Ce projet réussit mieux qu’il ne s’y était attendu, et ce fut sa timidité même qui fit son succès. Comme il offrait en silence ses petites productions, le bruit se répandit que c’était un jeune émigré français, bon catholique, qui vendait des images de la Sainte-Vierge et de l’enfant Jésus. La physionomie douce et modeste d’Agnès, la beauté de sa petite fille, et l’air noble et bien élevé de Ludovico, confirmèrent cette idée ; et comme tout ce qui sort de la route ordinaire obtient de la célébrité, non-seulement tous ses portraits furent promptement vendus, mais plusieurs villageoises aisées lui donnèrent des pommes, un morceau de gâteau, etc., etc., comme une marque de l’intérêt que leur inspiraient ses malheurs supposés. Jusqu’alors Ludovico avait porté immédiatement tous ses petits gains à sa mère ; mais il fut si exalté par les succès de cette journée, dans laquelle il avait gagné plus de quinze schillings, qu’il conçut le dessein héroïque de tirer son père de captivité et d’amasser de l’argent dans ce but.
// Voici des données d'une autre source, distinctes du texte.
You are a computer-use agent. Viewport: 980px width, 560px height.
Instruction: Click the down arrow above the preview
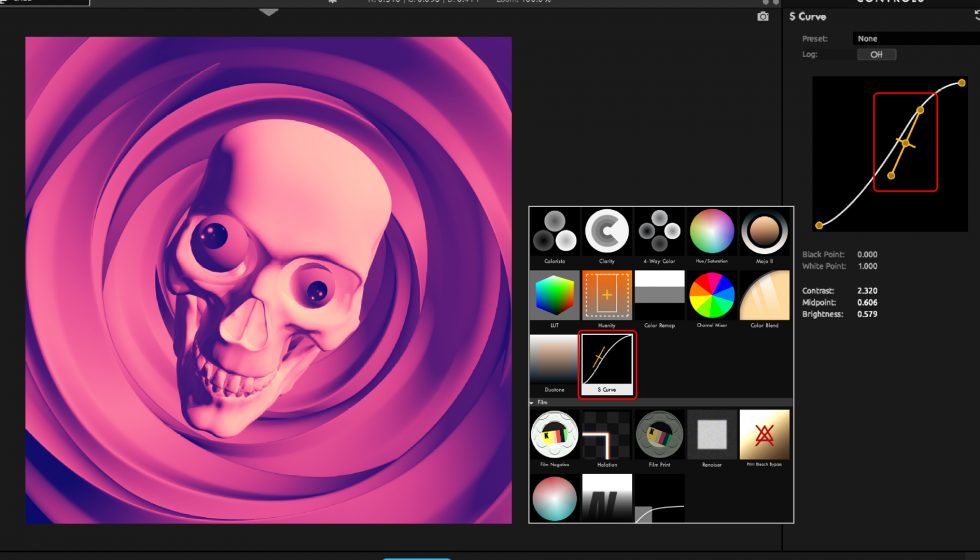[268, 13]
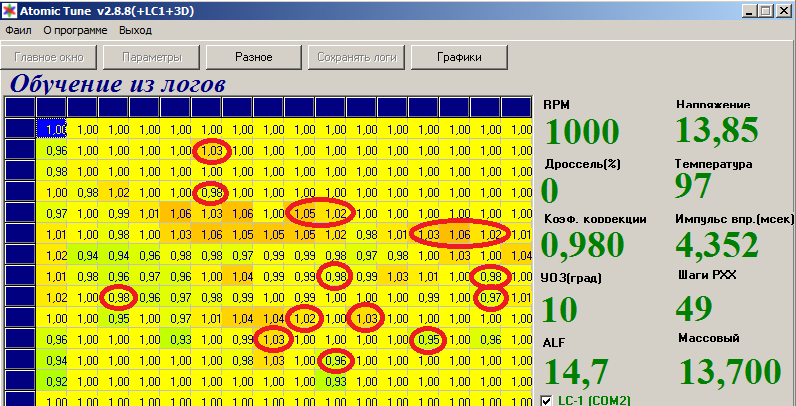Select the blue highlighted 1,00 table cell
The width and height of the screenshot is (796, 406).
pyautogui.click(x=55, y=129)
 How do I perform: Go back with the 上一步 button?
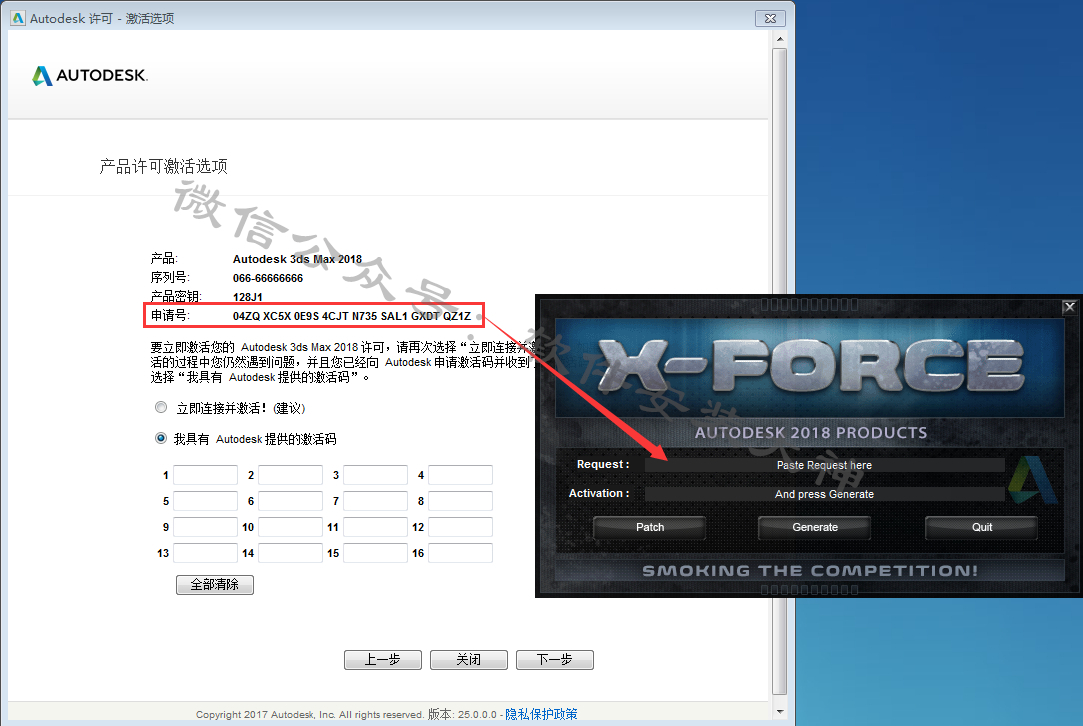382,660
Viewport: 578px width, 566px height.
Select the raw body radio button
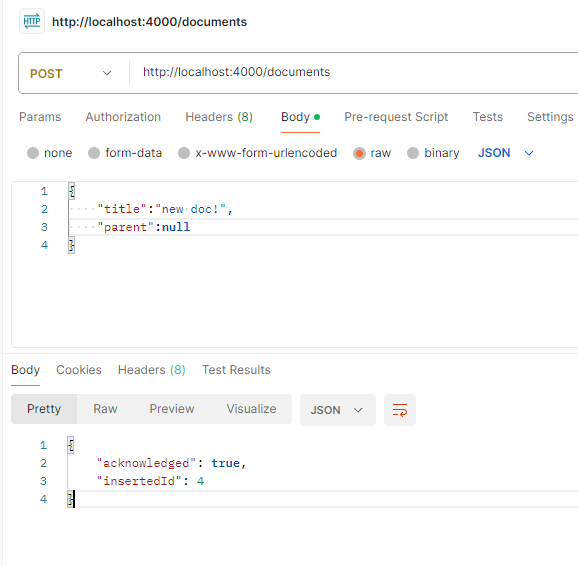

En rentrant le soir chez M. Bradley, il s’aventura de lui demander pour quelle somme son père était en prison.

« Votre père me doit dix-sept livres sterlings, mon petit compagnon.

Ce que Ludovico savait le moins c’était la valeur des livres sterling ; il sortit son argent de sa poche et l’étala devant le tailleur avec une grande importance. — Bien ! bien fait, mon brave petit garçon ! dit M. Bradley vous ne dépensez pas votre argent en gourmandises et en choses inutiles. Je ne puis cependant me contenter de cela pour relâcher votre père ; mais en votre faveur, s’il me paye la moitié de sa dette argent comptant, et le reste quand il pourra, je le laisserai courir. En attendant il est logé pour rien, et il n’est pas mauvais qu’il sente un peu la bride, à mon avis du moins. Je veux aussi vous donner un bon conseil, mon garçon. Il y a dans trois semaines une grande foire à Wakefield ; puisque vos petits ouvrages ont un si bon débit, faites vite un bon paquet de chiens, de chats et d’enfans, et si vous les envoyez là, vous les vendrez très-bien. »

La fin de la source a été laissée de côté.